PROVIDED PASSAGE:

“Half an hour after car A started traveling from Newtown to Oldtown, a distance of 62 miles, car B started traveling along the same road from Oldtown to Newtown. The cars met each other on the road 15 minutes after car B started its trip. If car A traveled at a constant rate that was 8 miles per hour greater than car B’s constant rate, how many miles had car B driven when they met?
(A)14
(B)12
©10
(D)9
(E)8”
Are these types of questions asked in gre? they are pretty time consuming
i can’t be sure but i don’t think so, it seems more like a GMAT question. btw is the answer A?
I would recommend that you try to skip the question and upon returning to it, try backsolving the question rather than doing the algebra for it. This may seem tedious, but it’s quite an efficient way to approach the problem when you are struggling for time. Start with option B, based on your result either repeat the process by using option D or select A.
In this example, let’s take B (12 miles), now try to find the speed for car B, subsequently finding out the speed of car A. Now that you know that car A has already traveled for 45 minutes, calculate the distance covered by car A. If the two distances don’t add up to 62, then B is wrong. If the distances are bigger than 62 then repeat with D (i.e. the smaller distance value) else choose A.

EXCERPTED DATA:
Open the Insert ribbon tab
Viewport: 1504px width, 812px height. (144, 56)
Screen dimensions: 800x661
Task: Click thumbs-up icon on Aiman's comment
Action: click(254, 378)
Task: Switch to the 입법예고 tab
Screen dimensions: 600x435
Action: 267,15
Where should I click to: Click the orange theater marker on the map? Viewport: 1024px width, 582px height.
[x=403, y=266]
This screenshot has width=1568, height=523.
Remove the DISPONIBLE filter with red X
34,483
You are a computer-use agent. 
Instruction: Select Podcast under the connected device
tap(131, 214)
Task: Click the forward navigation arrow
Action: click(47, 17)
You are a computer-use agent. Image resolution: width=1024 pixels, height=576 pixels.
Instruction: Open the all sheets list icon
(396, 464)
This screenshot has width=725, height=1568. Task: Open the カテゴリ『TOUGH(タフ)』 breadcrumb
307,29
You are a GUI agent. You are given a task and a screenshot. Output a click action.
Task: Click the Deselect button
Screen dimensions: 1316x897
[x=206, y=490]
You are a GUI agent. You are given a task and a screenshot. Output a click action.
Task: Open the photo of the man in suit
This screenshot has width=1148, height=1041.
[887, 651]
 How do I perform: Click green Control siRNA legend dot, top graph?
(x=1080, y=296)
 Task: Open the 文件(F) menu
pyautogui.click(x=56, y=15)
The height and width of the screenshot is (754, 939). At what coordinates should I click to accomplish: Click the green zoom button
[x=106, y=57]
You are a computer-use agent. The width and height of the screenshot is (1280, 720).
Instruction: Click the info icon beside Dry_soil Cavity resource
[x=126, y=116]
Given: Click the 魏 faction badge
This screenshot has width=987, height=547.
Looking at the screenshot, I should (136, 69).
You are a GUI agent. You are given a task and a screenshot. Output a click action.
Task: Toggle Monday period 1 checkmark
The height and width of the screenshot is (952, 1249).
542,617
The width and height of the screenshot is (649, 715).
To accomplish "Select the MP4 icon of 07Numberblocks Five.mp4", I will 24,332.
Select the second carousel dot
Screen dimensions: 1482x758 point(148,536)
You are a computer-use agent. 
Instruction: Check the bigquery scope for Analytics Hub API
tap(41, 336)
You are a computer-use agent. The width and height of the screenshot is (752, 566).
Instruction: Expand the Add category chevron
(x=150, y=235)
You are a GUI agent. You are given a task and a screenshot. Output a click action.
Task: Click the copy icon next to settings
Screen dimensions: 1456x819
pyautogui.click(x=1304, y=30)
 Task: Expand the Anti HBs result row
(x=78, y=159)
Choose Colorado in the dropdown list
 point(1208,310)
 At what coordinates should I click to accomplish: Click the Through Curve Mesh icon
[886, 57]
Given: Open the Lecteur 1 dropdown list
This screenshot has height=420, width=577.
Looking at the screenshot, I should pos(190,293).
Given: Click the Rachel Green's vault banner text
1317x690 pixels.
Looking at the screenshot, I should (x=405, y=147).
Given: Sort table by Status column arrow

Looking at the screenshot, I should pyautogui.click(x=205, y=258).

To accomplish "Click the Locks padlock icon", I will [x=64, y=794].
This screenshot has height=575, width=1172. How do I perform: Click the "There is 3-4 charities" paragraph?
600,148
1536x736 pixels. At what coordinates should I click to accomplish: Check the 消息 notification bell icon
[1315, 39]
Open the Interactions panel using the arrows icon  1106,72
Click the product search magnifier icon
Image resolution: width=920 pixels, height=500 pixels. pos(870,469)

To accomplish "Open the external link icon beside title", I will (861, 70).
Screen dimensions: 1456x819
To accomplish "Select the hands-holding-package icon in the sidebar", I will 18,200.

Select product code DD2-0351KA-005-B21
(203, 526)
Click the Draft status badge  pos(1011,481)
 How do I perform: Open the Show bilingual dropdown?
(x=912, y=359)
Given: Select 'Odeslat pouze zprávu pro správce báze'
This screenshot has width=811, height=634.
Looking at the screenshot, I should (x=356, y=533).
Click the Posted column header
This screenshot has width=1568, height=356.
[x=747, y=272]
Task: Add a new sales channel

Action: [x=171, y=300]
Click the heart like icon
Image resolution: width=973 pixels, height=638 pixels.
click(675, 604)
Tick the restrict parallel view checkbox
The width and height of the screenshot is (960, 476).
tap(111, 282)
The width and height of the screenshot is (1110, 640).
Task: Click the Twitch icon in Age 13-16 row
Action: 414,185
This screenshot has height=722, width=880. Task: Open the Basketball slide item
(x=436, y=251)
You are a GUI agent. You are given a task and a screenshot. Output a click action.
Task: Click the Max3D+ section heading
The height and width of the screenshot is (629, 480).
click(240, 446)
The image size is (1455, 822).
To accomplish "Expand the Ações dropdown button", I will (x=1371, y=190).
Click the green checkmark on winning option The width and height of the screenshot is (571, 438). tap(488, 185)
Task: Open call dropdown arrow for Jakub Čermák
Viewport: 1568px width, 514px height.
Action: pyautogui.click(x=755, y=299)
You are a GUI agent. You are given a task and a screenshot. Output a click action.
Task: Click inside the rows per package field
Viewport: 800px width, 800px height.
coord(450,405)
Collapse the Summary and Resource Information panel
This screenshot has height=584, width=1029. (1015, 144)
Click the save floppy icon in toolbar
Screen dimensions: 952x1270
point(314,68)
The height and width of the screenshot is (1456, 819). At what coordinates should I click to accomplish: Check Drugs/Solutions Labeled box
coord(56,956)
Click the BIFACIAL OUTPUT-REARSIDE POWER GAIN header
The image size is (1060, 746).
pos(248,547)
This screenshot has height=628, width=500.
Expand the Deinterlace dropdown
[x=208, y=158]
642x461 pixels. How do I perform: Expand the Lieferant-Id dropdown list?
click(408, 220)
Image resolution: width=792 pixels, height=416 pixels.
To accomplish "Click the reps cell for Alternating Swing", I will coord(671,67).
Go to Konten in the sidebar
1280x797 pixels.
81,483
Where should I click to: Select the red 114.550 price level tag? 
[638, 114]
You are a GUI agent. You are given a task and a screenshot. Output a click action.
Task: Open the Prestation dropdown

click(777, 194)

TASK INSTRUCTIONS:
a) List every length of time mentioned in the forum thread about the two-car rate problem.
b) Write the next part of the forum thread about the two-car rate problem, starting after its final post.

RESPONSES BY TASK:
a)
- Half an hour
- 15 minutes
- 45 minutes

b)
yes
Hi can you please confirm the answer is it 14 by any chance.
Set it up like this,
The distance is 62 miles. When these cars meet, both of their distances combined will equal 62 miles. Therefore:
62=Aspeed*Atime + Bspeed*Btime.
The speed is given in miles per hour. The time is given in minutes; so, you will have to convert. Car A has been driving for 30 minutes plus 15 minutes so 45 minutes total. Car B has been driving for 15 minutes. Divide both by 60 and that will give the time in hours.
62=Aspeed* \frac{45}{60} + Bspeed*\frac{15}{60}
Now, the speed: Aspeed is given as being 8mph more than Bspeed. Let’s call Bspeed b and Aspeed b+8. Finally this gives a solvable equation of
62=(b+8)* \frac{45}{60} + b*\frac{15}{60}
Solving for this gives b as 56mph. BUT don’t forget that the question has asked how many miles HAS car B gone. that is easy as distance = speed*time.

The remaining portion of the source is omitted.